The work of a development officer at Garioch Rugby Club has been highlighted in Scottish Rugby’s Annual Report
Nikki Simpson (23), shared her experiences as a player in the north-east of Scotland, and talked about creating new opportunities for young girls to engage with the sport in her new role with the Inverurie team.
She said: “Rugby wasn’t available to me growing up, so I started off playing football but I was always really interested in team sports.
“By the time I was 17, I decided that I either wanted to get back into football or join a rugby team.
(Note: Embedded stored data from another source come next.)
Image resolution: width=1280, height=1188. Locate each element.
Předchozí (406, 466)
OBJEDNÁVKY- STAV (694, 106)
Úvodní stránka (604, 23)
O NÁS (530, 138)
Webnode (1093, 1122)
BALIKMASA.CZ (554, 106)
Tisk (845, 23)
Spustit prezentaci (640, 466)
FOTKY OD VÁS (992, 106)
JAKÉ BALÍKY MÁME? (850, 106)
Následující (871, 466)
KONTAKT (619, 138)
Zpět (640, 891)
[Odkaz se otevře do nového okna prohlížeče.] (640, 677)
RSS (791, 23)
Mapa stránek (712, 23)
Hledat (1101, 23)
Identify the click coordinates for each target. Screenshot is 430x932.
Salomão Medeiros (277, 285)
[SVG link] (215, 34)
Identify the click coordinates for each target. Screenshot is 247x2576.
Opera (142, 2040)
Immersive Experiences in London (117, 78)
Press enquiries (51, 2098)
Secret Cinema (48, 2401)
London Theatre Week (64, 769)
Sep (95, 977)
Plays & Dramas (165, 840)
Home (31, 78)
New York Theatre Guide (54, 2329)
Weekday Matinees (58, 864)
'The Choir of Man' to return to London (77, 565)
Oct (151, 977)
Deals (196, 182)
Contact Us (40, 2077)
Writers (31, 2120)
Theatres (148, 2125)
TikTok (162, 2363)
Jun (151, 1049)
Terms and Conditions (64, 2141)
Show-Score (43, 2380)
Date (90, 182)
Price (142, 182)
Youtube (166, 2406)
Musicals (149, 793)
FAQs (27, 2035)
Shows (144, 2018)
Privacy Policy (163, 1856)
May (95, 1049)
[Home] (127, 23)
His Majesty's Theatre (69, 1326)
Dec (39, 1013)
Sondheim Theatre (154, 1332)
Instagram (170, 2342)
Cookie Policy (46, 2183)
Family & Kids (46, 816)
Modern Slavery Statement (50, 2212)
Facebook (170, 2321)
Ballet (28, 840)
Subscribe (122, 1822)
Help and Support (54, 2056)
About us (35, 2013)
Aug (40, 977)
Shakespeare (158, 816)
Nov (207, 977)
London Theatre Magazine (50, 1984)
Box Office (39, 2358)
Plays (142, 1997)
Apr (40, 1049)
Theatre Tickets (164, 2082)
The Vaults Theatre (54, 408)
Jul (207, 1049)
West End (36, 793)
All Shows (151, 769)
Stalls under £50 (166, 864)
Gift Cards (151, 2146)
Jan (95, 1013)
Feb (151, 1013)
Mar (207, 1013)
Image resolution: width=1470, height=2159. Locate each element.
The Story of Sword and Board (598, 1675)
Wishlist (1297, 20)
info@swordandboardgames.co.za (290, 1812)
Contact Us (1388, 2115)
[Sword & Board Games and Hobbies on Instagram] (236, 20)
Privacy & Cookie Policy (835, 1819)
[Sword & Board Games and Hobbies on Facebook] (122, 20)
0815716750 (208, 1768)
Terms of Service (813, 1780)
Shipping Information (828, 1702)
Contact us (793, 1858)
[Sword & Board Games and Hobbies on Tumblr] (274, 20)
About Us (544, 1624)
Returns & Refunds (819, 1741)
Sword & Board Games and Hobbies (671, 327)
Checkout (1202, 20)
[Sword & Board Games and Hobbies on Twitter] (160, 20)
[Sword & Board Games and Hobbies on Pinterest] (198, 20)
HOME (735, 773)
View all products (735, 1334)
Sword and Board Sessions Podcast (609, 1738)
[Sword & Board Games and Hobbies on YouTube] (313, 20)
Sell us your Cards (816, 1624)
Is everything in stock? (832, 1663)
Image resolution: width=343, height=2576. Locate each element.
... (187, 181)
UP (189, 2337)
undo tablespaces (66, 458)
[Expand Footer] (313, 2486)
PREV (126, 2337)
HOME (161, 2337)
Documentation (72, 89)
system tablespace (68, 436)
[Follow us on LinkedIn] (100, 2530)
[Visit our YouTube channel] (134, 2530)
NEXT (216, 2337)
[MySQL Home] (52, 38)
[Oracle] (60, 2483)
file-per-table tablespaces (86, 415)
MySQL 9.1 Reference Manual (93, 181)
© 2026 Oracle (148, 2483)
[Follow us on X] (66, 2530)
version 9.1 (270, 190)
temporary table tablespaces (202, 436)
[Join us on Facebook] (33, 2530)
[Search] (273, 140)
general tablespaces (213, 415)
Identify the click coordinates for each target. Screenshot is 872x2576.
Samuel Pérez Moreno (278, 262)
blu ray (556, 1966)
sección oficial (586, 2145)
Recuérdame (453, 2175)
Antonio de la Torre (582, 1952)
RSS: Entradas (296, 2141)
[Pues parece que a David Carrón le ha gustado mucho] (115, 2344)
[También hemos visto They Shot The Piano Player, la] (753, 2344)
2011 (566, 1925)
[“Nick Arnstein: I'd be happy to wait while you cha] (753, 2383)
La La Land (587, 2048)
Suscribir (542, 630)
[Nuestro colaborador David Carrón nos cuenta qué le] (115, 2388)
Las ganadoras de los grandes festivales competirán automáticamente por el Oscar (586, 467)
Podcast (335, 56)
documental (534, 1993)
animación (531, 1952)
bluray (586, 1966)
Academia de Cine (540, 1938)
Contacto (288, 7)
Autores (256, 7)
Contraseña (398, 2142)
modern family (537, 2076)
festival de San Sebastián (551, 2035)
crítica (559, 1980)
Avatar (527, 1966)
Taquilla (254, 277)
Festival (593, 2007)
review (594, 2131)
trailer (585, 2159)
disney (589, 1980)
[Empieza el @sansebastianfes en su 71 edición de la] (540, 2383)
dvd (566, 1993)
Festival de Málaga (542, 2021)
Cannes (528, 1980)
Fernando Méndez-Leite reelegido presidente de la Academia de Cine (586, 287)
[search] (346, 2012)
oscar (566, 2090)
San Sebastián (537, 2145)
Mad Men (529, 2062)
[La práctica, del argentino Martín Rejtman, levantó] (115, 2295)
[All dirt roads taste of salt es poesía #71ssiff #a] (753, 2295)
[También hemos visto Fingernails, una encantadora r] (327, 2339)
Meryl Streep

I was signposted towards an U18 rugby team at Ellon and from the get-go I just absolutely loved it.
“The physicality of the game was something I had never experienced before and I found I really enjoyed tackling people, the contact side of the game didn’t faze me at all.”
Nikki played a handful of games at U18 level with Ellon before passing her dispensation to play senior rugby for Garioch and in 2015, she was selected for Scottish Rugby’s U19 Seven’s squad, competing in the Sainsbury’s Schools Games in Manchester.
Nikki stayed with the Inverurie-based side for four years before moving on to Cartha Queen’s Park for the 2019/20 season where she also took part in the Scotland Futures pathway programme.
While Nikki has continued to work hard on her own personal development in the game, she admits her sights have always been set on supporting the future generation of the game, especially young girls.
She added: “I always wanted a career relating to rugby, but I didn’t really know how to make it happen. I’d studied Sports Fitness at college, but I was struggling to find a job which could tie the knowledge I gained there with my passion for rugby.
“So, when I saw this development officer role come up at Garioch, I thought ‘Yup, this is it. This is the job for me.'”
While Nikki’s role focuses on the development and delivery of rugby to both boys and girls in local primary and secondary schools, she is particularly enthusiastic about being able to engage with young girls.
She said: “A lot of the time, especially where I’m based, women don’t recognize rugby as being a sport for them until they’re older – late teens, 20s and even into their 40s.
“And whilst that’s great, these women have missed out on years of developing their skills because they didn’t have the opportunity to engage with the sport whilst at school.”
While Nikki looks forward to developing skills and creating new sporting opportunities, she also hopes she can show young girls and women that everyone belongs in rugby.
She added: “I want to show young girls that in rugby you can be whoever you want to be. I gave myself a really hard time when I was younger about how I looked.
“Looking back now at photos, I realize it was ridiculous, but I wish I had the mentality I have now back then – that actually, going to the gym is cool, and that being strong and having muscles doesn’t change me as a woman.
“Equally, playing rugby doesn’t mean you have to be big or muscular. Some of the best tacklers I know are petite. It’s a game for all shapes and sizes. You don’t have to fit into a specific category to play the game, and you definitely don’t have to compromise your feminine side either.
“I really hope that I can get across to all the young people I work with in my new role that there’s no such thing as being too big or too small, or not fit enough or too old because it doesn’t matter in rugby.”
Scottish Rugby’s Annual Report outlines the significant work carried out by communities throughout the domestic game as rugby continued to make its return post-pandemic.
It highlights in detail the continued delivery of the Wellbeing, Women and Winning strategic path, with Scotland Women’s Rugby World Cup achievements spearheading a list of such examples.
Scottish Rugby’s Women and Girls’ Strategy announced recently is designed to build on Scotland’s qualification and create a legacy for aspiring players of the future.
The report shines a light on the dedication shown by grassroots rugby communities throughout the country.